» WHAT IS NEEDED
This task calls for copying every line of the records that includes the word "computer".

» TASK INPUTS
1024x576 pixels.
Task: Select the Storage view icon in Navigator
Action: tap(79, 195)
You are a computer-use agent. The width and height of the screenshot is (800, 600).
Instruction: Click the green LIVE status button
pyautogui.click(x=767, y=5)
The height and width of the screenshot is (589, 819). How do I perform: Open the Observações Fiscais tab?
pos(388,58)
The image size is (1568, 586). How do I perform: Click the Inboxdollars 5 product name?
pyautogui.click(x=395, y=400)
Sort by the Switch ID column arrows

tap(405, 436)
--
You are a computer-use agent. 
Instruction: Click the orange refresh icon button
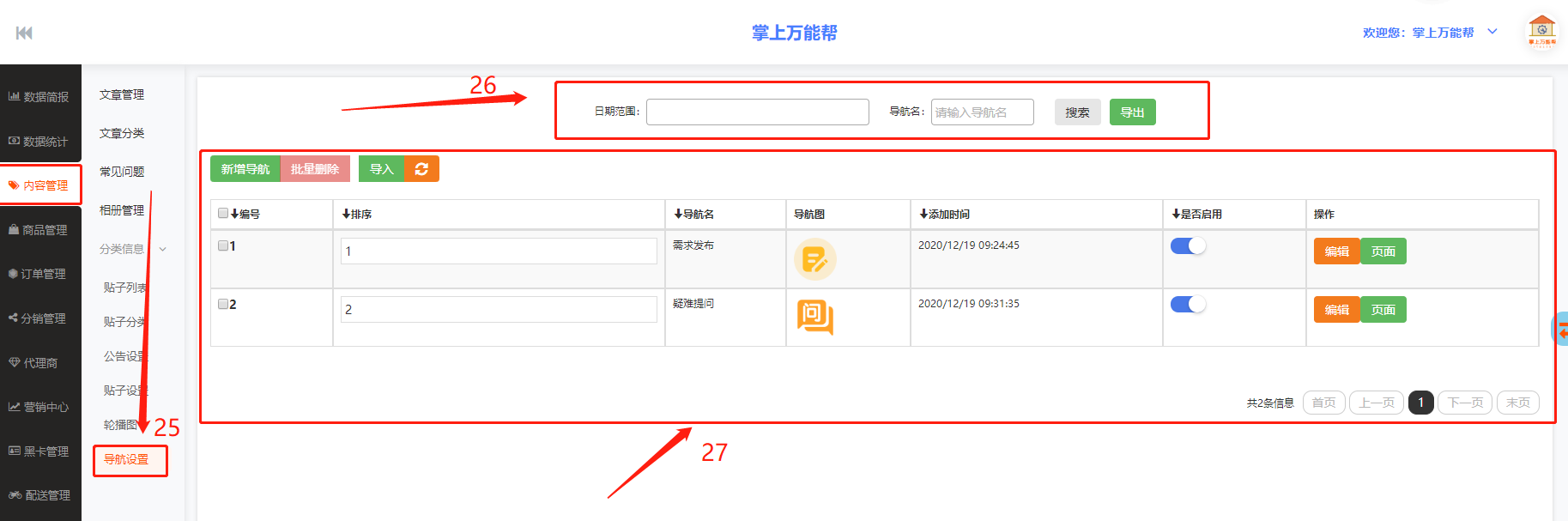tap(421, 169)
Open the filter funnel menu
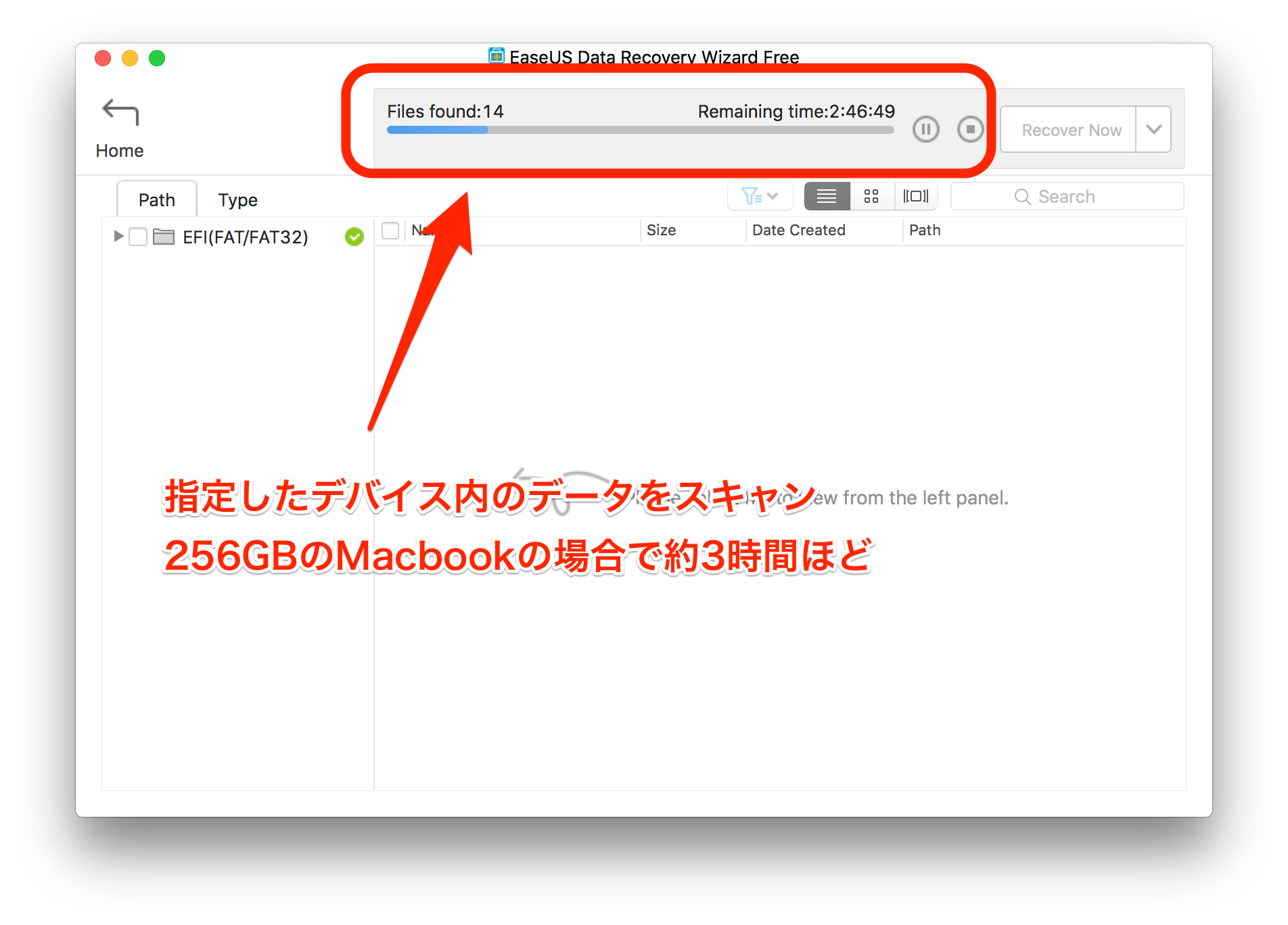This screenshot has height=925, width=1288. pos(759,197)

» SOLUTION
You are a computer-use agent. The width and height of the screenshot is (800, 600).
You are a computer-use agent. 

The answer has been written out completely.